* EXERCISE INPUT:
+ + +

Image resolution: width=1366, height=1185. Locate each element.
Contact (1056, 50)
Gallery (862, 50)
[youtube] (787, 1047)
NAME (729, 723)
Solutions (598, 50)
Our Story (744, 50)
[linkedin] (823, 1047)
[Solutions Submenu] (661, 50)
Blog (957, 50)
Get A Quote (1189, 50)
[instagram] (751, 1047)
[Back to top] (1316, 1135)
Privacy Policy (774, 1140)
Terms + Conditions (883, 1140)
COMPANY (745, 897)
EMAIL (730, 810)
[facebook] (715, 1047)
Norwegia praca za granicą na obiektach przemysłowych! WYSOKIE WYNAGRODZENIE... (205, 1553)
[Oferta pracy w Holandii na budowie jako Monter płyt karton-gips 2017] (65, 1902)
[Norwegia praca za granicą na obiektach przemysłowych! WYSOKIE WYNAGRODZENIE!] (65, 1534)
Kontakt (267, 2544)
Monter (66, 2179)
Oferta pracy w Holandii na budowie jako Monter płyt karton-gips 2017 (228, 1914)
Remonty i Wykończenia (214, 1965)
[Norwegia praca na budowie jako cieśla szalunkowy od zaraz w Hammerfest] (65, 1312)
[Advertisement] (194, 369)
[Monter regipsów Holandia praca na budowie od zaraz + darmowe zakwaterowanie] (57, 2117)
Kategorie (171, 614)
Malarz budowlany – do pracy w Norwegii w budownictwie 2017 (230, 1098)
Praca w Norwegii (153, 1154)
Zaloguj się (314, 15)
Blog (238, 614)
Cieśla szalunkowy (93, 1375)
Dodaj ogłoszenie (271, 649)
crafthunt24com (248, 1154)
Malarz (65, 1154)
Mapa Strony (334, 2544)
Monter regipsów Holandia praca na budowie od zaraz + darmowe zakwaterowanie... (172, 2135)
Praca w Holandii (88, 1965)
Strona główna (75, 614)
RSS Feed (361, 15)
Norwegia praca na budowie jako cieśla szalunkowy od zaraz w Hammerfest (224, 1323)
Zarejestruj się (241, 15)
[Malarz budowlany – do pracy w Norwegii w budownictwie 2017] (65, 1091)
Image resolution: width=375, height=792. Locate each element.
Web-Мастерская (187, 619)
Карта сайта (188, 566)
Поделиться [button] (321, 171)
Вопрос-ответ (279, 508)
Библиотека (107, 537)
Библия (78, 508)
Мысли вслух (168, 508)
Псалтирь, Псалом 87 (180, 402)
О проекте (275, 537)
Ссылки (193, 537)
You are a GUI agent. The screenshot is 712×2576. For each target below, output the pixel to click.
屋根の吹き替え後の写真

+ + +

* EXERCISE: Your reply must contain the line with "Zaloguj się (314, 15)" and each later line of the material, word for word, and nothing else.

* TASK RESULT:
Zaloguj się (314, 15)
Blog (238, 614)
Cieśla szalunkowy (93, 1375)
Dodaj ogłoszenie (271, 649)
crafthunt24com (248, 1154)
Malarz (65, 1154)
Mapa Strony (334, 2544)
Monter regipsów Holandia praca na budowie od zaraz + darmowe zakwaterowanie... (172, 2135)
Praca w Holandii (88, 1965)
Strona główna (75, 614)
RSS Feed (361, 15)
Norwegia praca na budowie jako cieśla szalunkowy od zaraz w Hammerfest (224, 1323)
Zarejestruj się (241, 15)
[Malarz budowlany – do pracy w Norwegii w budownictwie 2017] (65, 1091)
Image resolution: width=375, height=792. Locate each element.
Web-Мастерская (187, 619)
Карта сайта (188, 566)
Поделиться [button] (321, 171)
Вопрос-ответ (279, 508)
Библиотека (107, 537)
Библия (78, 508)
Мысли вслух (168, 508)
Псалтирь, Псалом 87 (180, 402)
О проекте (275, 537)
Ссылки (193, 537)
You are a GUI agent. The screenshot is 712×2576. For each target below, output the pixel to click.
屋根の吹き替え後の写真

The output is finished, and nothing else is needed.